Федор Вельяминов торопился домой, подхлестывая коня.
За три месяца брака он вспомнил позабытые давно чувства- тепло очага, и женщину, которая каждый раз встречала его улыбкой и объятием - красивую и молодую свою жену, что каждый раз смотрела на него так, что Федору немедленно хотелось отнести ее на руках на брачное ложе и остаться там с ней навсегда.
С покойницей Аграфеной было совсем по-другому. В последние годы брака, перед смертью ее, Федор испытывал к рано состарившейся, болезненной жене, жалость, а не желание.
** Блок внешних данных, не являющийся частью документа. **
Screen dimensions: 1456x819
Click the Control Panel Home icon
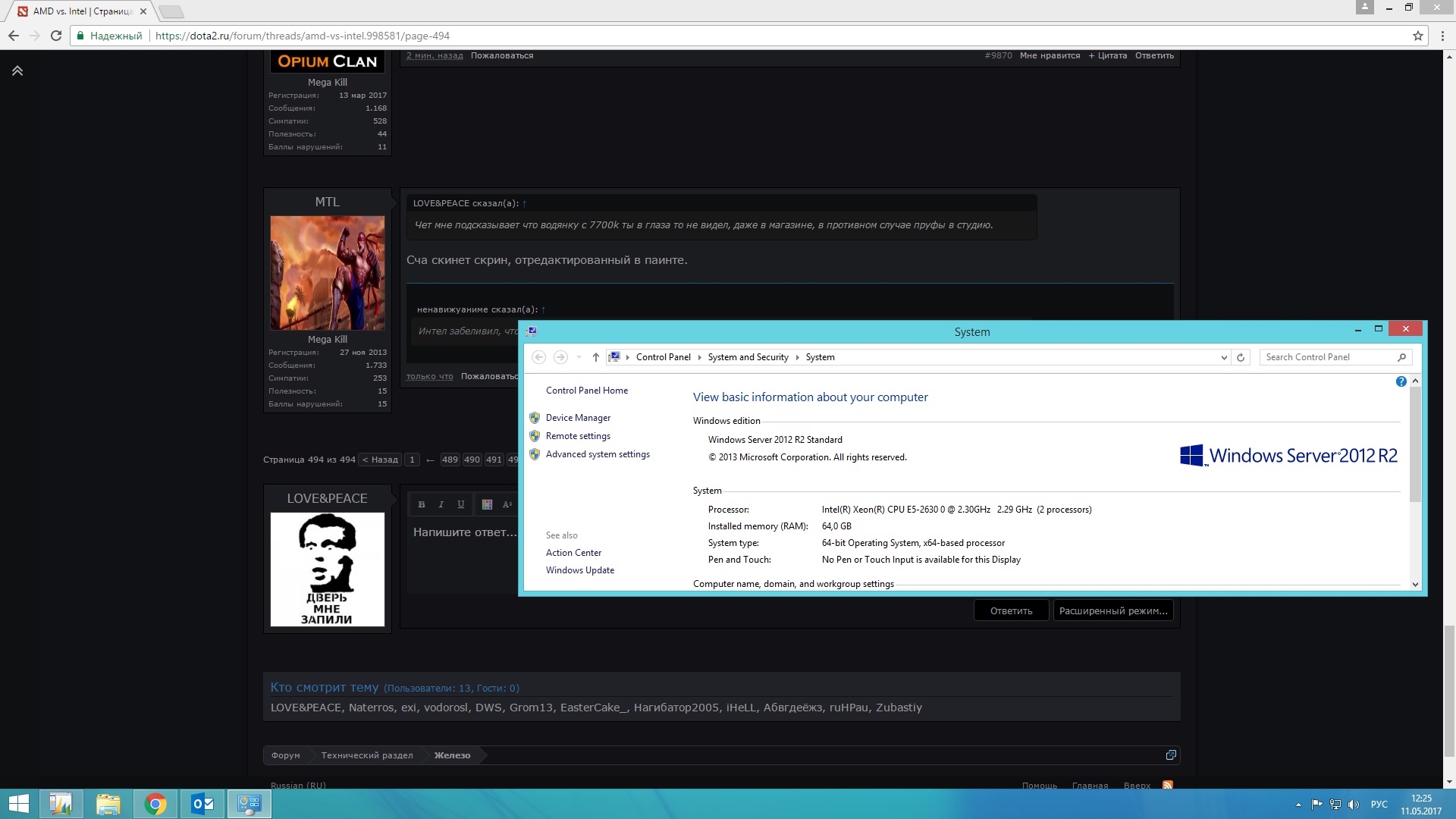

И даже то, что соединяет мужчину и женщину в брачной постели, стало для него источником тревоги, а не наслаждения - зная, что не живут у них дети, Федор всякий раз чувствовал, что подвергает свою жену почти смертельной опасности.
После ужина Федор пересел в большое кресло, а Феодосия, как это было у них заведено, принесла из своих горниц книгу, и устроилась у него на коленях. Сейчас они читали фабулы Эзопа и Федор с наслаждением слушал мелодичный голос жены, четко выговаривающий греческие слова.
Прочла она басню про льва и лису, и усмешливо взглянула на Федора:
- Вот так же и я, Федор Васильевич, смотрела на тебя вначале - не смея заговорить.
- А теперь привыкла? - он взялся руками за ее косы и распустил их так, что ее льняные волосы упали ниже талии.
- Привыкла-то, привыкла, - рассмеялась Феодосия, - а все ж остерегаюсь иногда - кто я перед львом?
- Львица, вот кто, - пробормотал Федор, открывая ее белоснежную шею и целуя то место, где, словно дорожка камешков, начинался позвоночник.
- Или то, что я вчера ночью слышал, помстилось мне? А, Феодосия? - он начал расстегивать ее опашень - медленно, аккуратно. "Потому что никто, кроме львицы, на такое не способен, боярыня".
Она приблизила губы вплотную к его уху и тихо, но ясно сказала: "Разве ж стала бы я львицей, ежели бы не лев, что рядом со мной?".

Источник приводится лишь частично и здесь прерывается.